How Stata estimates a random effects for an unbalanced panel I have estimated a random effects model with an unbalanced panel. I would like to know if Stata gives each individual the same weight when estimating the coefficients or whether each individual is weighted differently depending on the time units(year) available. 
I have tried to find the answer here and in the usual documentation of xtreg unsuccessfully so far. Any comment/source hugely appreciated!
Example:
In my case, I want to estimate a model like for instance E.g. $$ wage = \beta_{1} + \beta_{2}educ + \beta_{3}experience + \epsilon $$
Some individuals have observations for all the years in the panel, others have missing years. The $\beta$ estimated in the model with the xtreg ... ,re command, are they giving the same weight to all the individuals regardless of some having less observations (missing years)? Or, on the contrary, those individuals with observations for all years will have "more leverage/influence" than the individuals with missing years? 
 A: Actually it is written in the documentation of xtreg under the section methods and formulas (link).
For unbalanced panels you use the individual maximum panel lengths $T_i$ instead of a fixed $T$ which you would have in the balanced case. You generate the demeaned variables as
$$\overline{z}_i = \frac{1}{T_i}\sum^{T_i}_{t}z_{it}$$
and the GLS weight,
$$\widehat{\theta}_i = 1 - \sqrt{\frac{\widehat{\sigma}^2_e}{T_i\widehat{\sigma}^2_u + \widehat{\sigma}^2_e}}$$
where $\widehat{\sigma}^2_e$ is the error component from a fixed effects regression and $\widehat{\sigma}^2_u$ the one from a between effects regression (for further information on how to estimate these have a look at p.27 of the linked documentation).

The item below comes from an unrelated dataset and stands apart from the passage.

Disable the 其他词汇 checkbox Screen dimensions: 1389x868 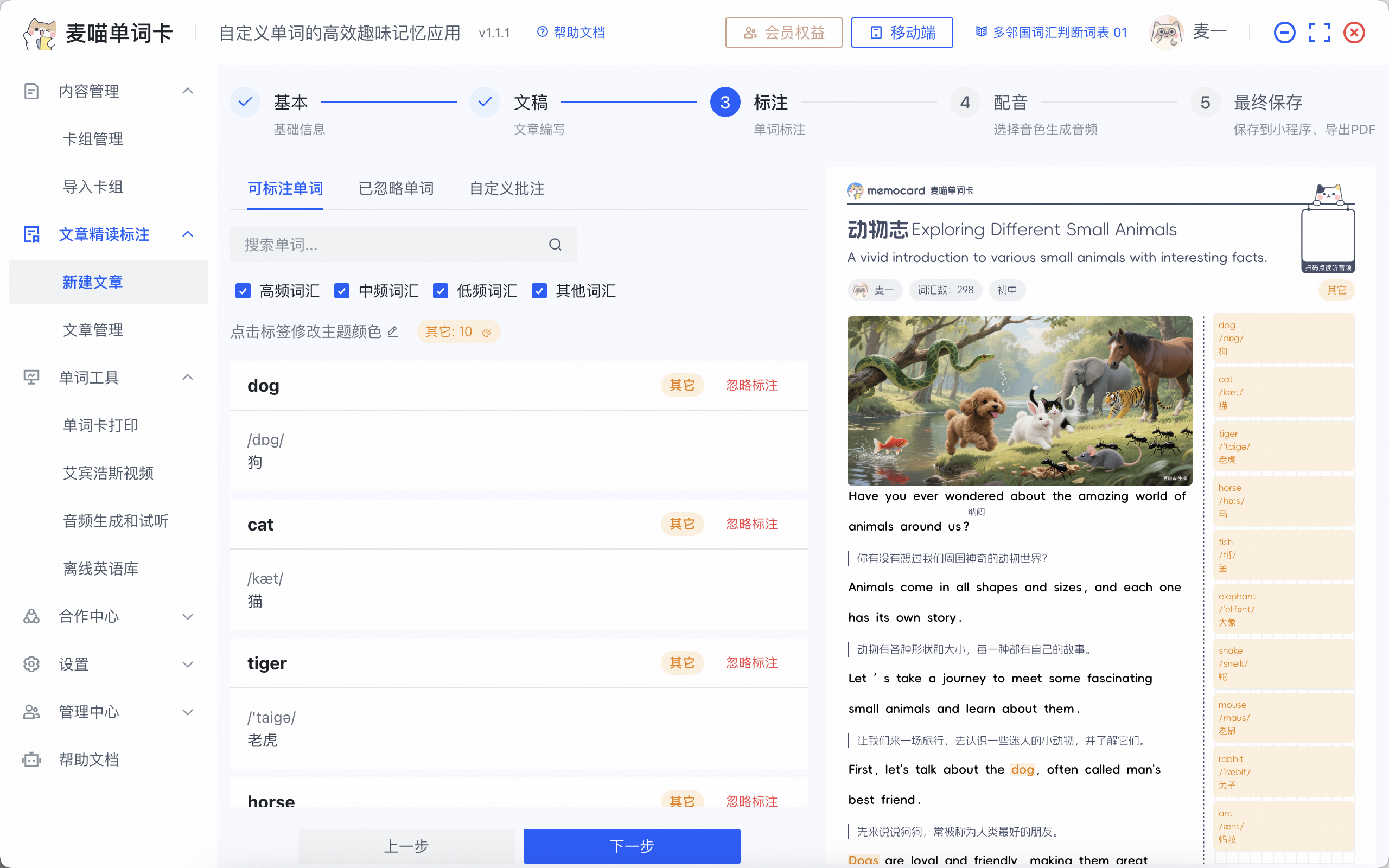[x=539, y=291]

When you then perform the GLS transformation of your variables
$$z^*_{it} = z_{it} - \widehat{\theta}_i\overline{z}_i $$
you just need to run the regression of your GLS transformed outcome on the GLS transformed explanatory variables and the GLS transformed constant ($1-\widehat{\theta}_i$), leaving out the constant that Stata includes by default (use the option nocons).